The current Community Centre building was opened in 1940 having been built at the same time as the estate. It was built by the Congregational Church using funds obtained from the sale of Ramsden Street Congregational Church which was closed and sold so that the council could build a library (the present library in Huddersfield) on the site.
When the building was first opened it was called ‘Ramsden Street Memorial Church’ later becoming known as ‘Brackenhall Congregational Church’. In 1972 the Congregational Church and the Presbyterian Church came together to form the United Reformed Church. Although the church building was owned by the church, the land it stands on is still owned by the council, although on a very long lease.
The existing Centre is located within the housing re-development which is being undertaken by the Deighton and Brackenhall Initiative Limited (DBI Ltd) on the Brackenhall Estate and is part of the wider regeneration activity in the area. The existing Centre was refurbished in 1983 by Kirklees Council and then leased from the United Reformed Church by Kirklees Council and managed by Brackenhall Community Trust.
The current layout of the existing Centre makes it difficult to accommodate more than one activity and impossible if the users have mobility problems. Many groups and activities are therefore prevented from using the facilities. A Project Team was established in May 2003, to investigate the possibility of extending and expanding the existing facilities to better accommodate current users needs and to attract and accommodate new users and activities.

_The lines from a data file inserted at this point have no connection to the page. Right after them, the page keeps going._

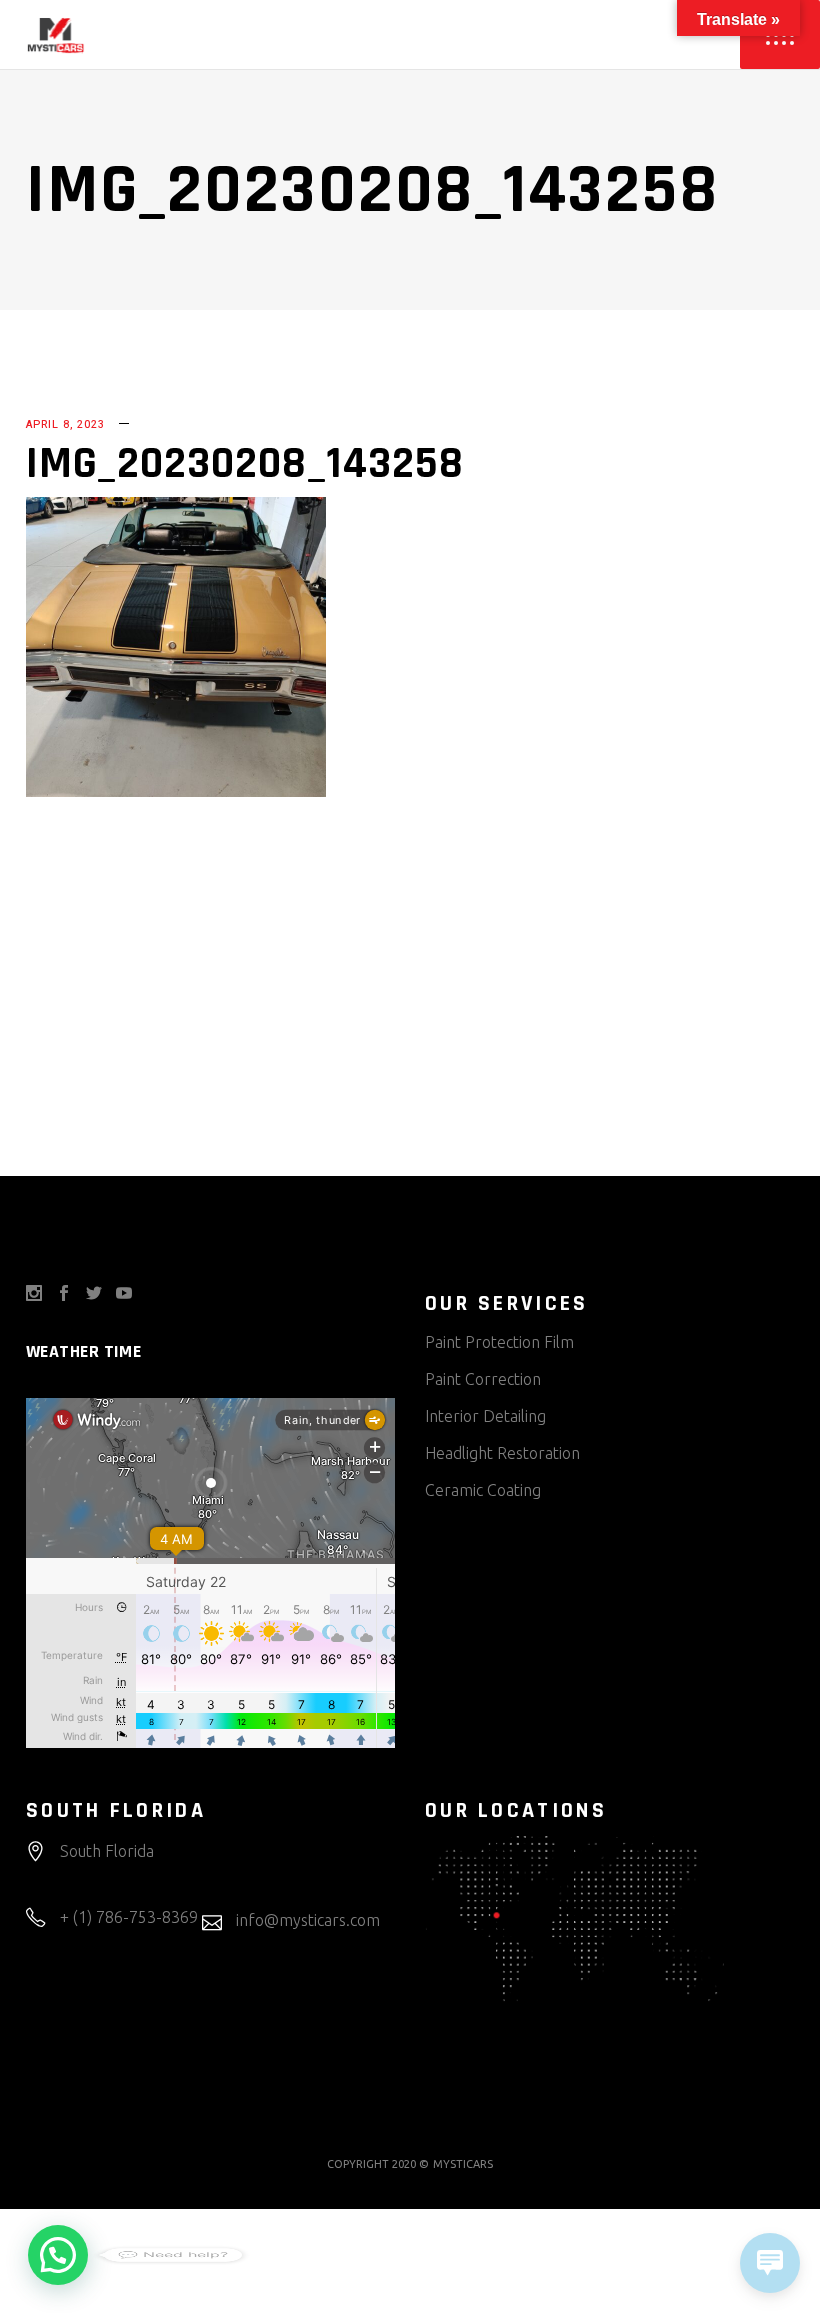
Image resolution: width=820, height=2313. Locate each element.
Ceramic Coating (483, 1490)
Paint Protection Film (499, 1342)
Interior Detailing (485, 1416)
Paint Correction (483, 1379)
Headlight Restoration (502, 1453)
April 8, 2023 (65, 424)
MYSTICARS (463, 2164)
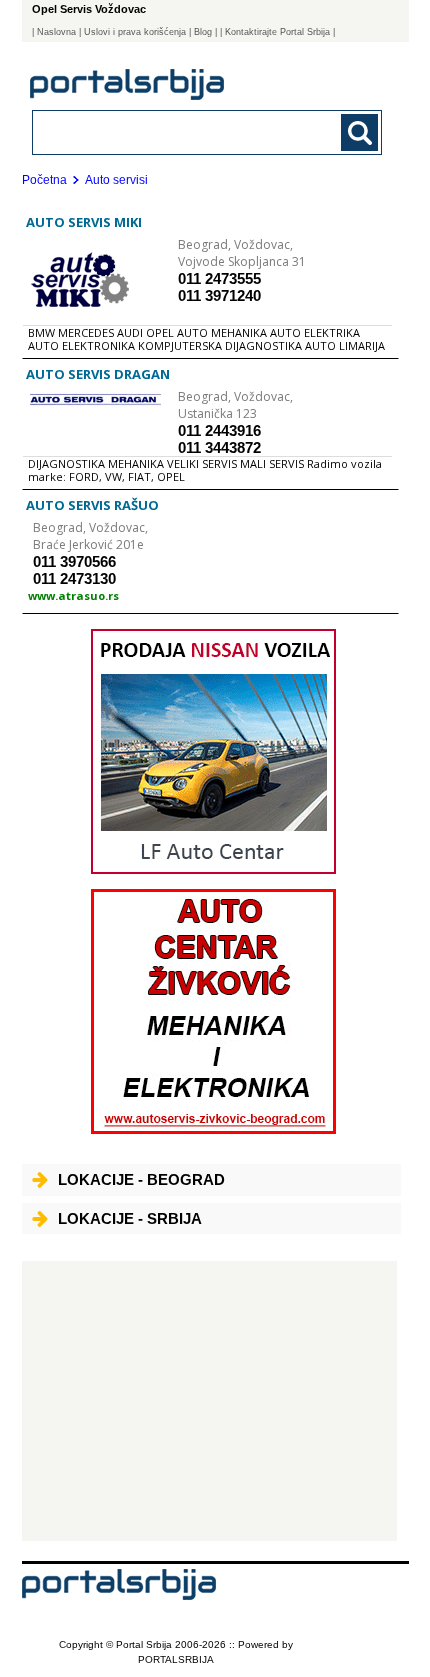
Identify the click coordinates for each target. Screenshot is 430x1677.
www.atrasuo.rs (73, 595)
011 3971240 (219, 295)
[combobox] (174, 131)
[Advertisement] (209, 1401)
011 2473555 (219, 278)
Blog (203, 32)
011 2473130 (74, 578)
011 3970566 (74, 561)
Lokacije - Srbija (130, 1218)
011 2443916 (219, 430)
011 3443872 (219, 447)
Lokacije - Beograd (141, 1179)
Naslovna (56, 32)
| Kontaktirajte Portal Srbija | (277, 32)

Originally, Southdale (the housing developers) were approached to draw up some plans for the centre and to conduct a feasibility study, which the Management Committee (prior to the Trust forming) agreed they would like to take further if possible. The feasibility study highlighted several issues with trying to develop the exisiting building or site. The positive was the new housing is bringing into the area a substantial number of new people who are potential users and supporters of the centre.
The group looked at five options, and agreed to consider new building as one option. Southdale drew up rough costings for two options. The group discussed both options and agreed that the most viable option would be to relocate to a more central site on the estate and build a new bigger community facility.